The usually garrulous Guyana headman, one given to boisterous bravado, is ominously silent on what he should flat-out denounce. The PPP doesn’t need American help, an ambassadorial leg up. The PPP will win or lose the September 1st elections on its own. The PPP will play fair, fight fair, and win fair.
No backdoor, backhanded, endorsement needed; no intervention from anybody, heavy-handed or sophisticated. The PPP can fight its own battles. The PPP doesn’t have to recruit foreign mercenaries.
Against my better judgment, I put these words and positions into the hands of Guyana’s president. Even though I know that he cannot accept them, because of how the PPP has arranged the cards. Southeast Asians lined up; GECOM’s fat list, and its venture into animal husbandry: making itself a jackass over a jaguar.

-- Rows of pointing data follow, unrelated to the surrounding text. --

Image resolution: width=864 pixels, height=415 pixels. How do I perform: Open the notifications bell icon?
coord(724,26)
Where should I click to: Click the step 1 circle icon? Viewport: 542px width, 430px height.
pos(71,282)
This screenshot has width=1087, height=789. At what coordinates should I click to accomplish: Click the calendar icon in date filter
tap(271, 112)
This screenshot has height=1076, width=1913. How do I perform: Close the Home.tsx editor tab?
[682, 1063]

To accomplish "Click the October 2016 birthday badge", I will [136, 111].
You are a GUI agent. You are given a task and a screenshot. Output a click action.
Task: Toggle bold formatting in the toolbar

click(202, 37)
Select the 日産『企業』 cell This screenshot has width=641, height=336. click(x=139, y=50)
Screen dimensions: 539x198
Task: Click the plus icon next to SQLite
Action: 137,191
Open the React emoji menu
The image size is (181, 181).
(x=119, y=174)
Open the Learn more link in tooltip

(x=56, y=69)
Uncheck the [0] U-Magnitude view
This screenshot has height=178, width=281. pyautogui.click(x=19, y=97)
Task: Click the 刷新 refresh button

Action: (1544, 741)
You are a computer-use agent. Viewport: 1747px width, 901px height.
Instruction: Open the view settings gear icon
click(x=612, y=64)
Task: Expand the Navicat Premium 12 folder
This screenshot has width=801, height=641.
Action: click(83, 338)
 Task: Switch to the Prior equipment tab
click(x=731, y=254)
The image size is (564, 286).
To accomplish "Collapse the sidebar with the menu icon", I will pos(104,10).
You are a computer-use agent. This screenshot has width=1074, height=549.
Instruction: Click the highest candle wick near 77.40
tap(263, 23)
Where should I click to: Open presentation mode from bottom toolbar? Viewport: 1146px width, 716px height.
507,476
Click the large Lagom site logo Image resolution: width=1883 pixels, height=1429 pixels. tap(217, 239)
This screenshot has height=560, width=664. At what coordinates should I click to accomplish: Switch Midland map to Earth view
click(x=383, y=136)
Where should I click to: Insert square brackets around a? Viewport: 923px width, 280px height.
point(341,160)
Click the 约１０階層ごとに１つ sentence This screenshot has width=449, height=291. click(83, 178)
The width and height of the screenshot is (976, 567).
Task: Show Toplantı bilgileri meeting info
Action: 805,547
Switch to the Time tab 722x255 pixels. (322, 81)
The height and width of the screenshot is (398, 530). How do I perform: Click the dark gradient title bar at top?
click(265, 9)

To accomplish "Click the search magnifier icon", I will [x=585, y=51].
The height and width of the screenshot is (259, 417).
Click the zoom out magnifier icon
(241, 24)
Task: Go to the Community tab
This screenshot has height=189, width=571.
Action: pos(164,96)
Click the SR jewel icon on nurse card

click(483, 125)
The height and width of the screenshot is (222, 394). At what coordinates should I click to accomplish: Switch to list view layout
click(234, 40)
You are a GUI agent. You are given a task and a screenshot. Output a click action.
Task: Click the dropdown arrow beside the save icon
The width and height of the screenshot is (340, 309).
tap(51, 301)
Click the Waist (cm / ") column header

I read the PPP is desperate, is running scared. Having written on those, I nod. The fact that the president has reacted to Ambassador Theriot’s electoral overture, as if it happened in Libya or India, (not a word, not one whisper), is thunderous in itself. Silence is safe. Presidential silence also gives off a powerful whiff of the sinister in this instance. As if to confirm, Vice President Jagdeo gallops out of his tables, with the new PPP staple.
The deflection that the US may want Mohamed. Then later, Mohamed “could be taken away” by the US. Why is that necessary, meritorious, mentionable? Sounds like crude colluding and condoning. Now, I am getting a greater appreciation about how much elections are a matter of life and death to the PPP.
Regardless, wherever he goes, whatever he does, in this election season, the president must say unambiguously where he stands with the US Ambassador’s deplorable and insidious infringement in Guyana’s elections. Neither the president nor the PPP should desire to benefit from such a crass foreign intervention into Guyana’s politics.